'Hadım veya idam işe yarasaydı...'

Çocuklar ve gelecek kuşaklar için 'Çocuklar ve Anayasa' adlı kitabını kaleme alan Anayasa Hukukçusu Kaboğlu, AA muhabirinin sorularını yanıtladı.

CHP İstanbul Milletvekili Prof.

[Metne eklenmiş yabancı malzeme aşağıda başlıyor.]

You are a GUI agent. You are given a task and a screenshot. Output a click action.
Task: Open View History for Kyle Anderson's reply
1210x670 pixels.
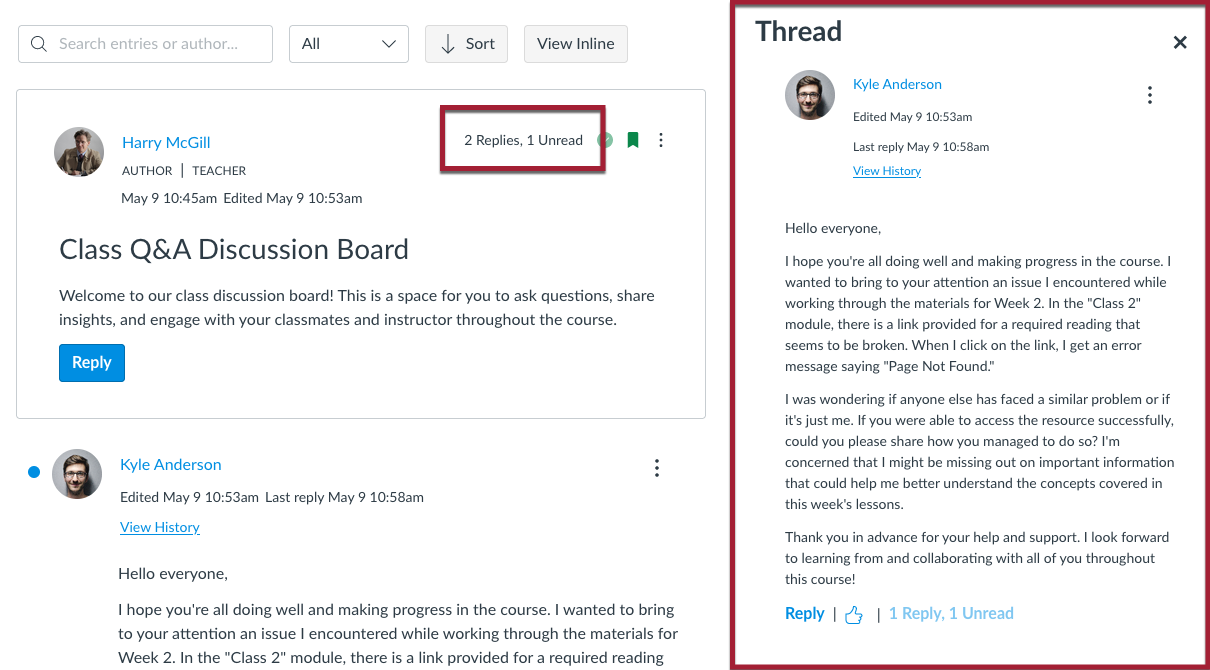(159, 527)
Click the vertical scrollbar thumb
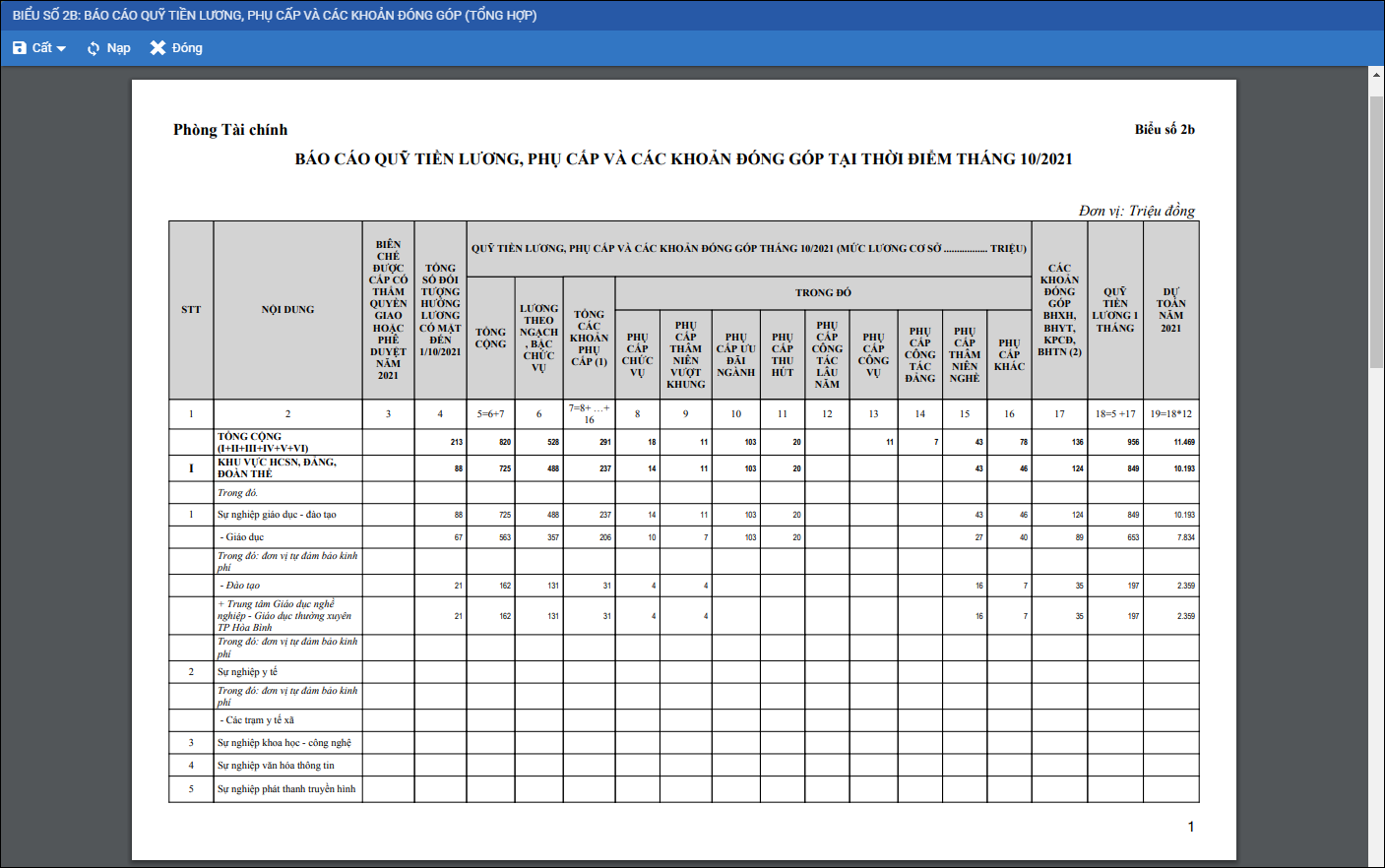 [1376, 226]
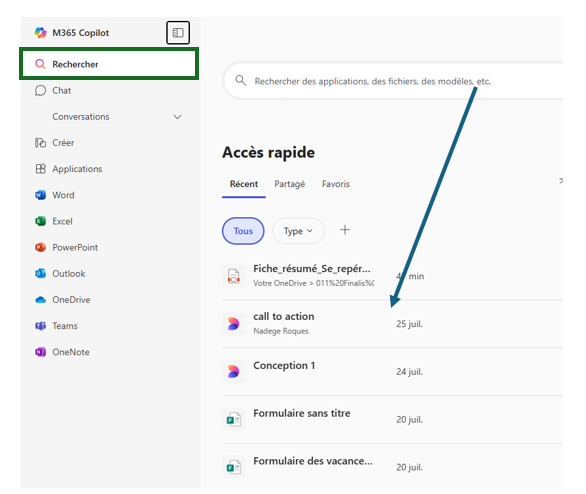Collapse the sidebar with the panel icon
Screen dimensions: 586x494
pos(178,33)
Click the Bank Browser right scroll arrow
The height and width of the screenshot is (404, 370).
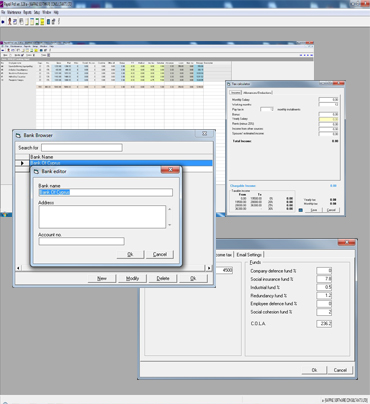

Dr. İbrahim Kaboğlu, çocuk istismarcılığını, insan ve çocuk hakları temelinde bir bütün olarak ele almak, o yönde çözümler üretmek durumunda olduklarını belirterek, 'Sadece hadım veya idam etmek gibi önlemler işe yarasaydı, bugüne kadar yaptırımı uygulayan ülkeler de hiçbir biçimde suç işlenmezdi.' dedi.


Anayasanın, gelecek kuşaklara hitap eden bir metin olduğuna işaret eden Kaboğlu, 'Haliyle biz yetişkinlerden çok, çocuklara hitap ediyor.' dedi.

Kaboğlu, anayasa ile ilgili çalışma yaparken çocuklar üzerinde çok düşündüğünü belirterek, 'Son yıllarda özellikle kaçırılan, kaybolan, kaybedilen çocuk sayısı yüz bini aşınca, biz büyüklerin sadece çocuk olarak gördüğü bu çocukların, sürece dahil edilmesi gerektiğini dikkate alarak bu kitabı yazdım.' diye konuştu.

'Varsın, onlar karar versinler'

'23 Nisan'ı kutlama şekli bile çocuk istismarcılığı olarak nitelenebilir.' görüşünü savunan Kaboğlu, '23 Nisan'da makamlarımızı bir günlüğüne de olsa çocuklarımıza bırakalım, biz onların yanında yer almayalım, yönlendirmeyelim, varsın onlar karar versinler.' önerisinde bulundu.

Çocukların yetişkinlerden ayrı düşünülmemesini isteyen Kaboğlu, çocuk hakları ile insan haklarının bir bütün olduğunu vurguladı.

Kaboğlu, çocukların yetişkinlere göre çok daha duyarlı bir hak öznesi olduğunu ifade ederek, aile ve çocuk ilişkisinin dışarıdan yönlendirilmemesi, ne kadar çocuk yapacağının aileye bırakılması gerektiğini bildirdi.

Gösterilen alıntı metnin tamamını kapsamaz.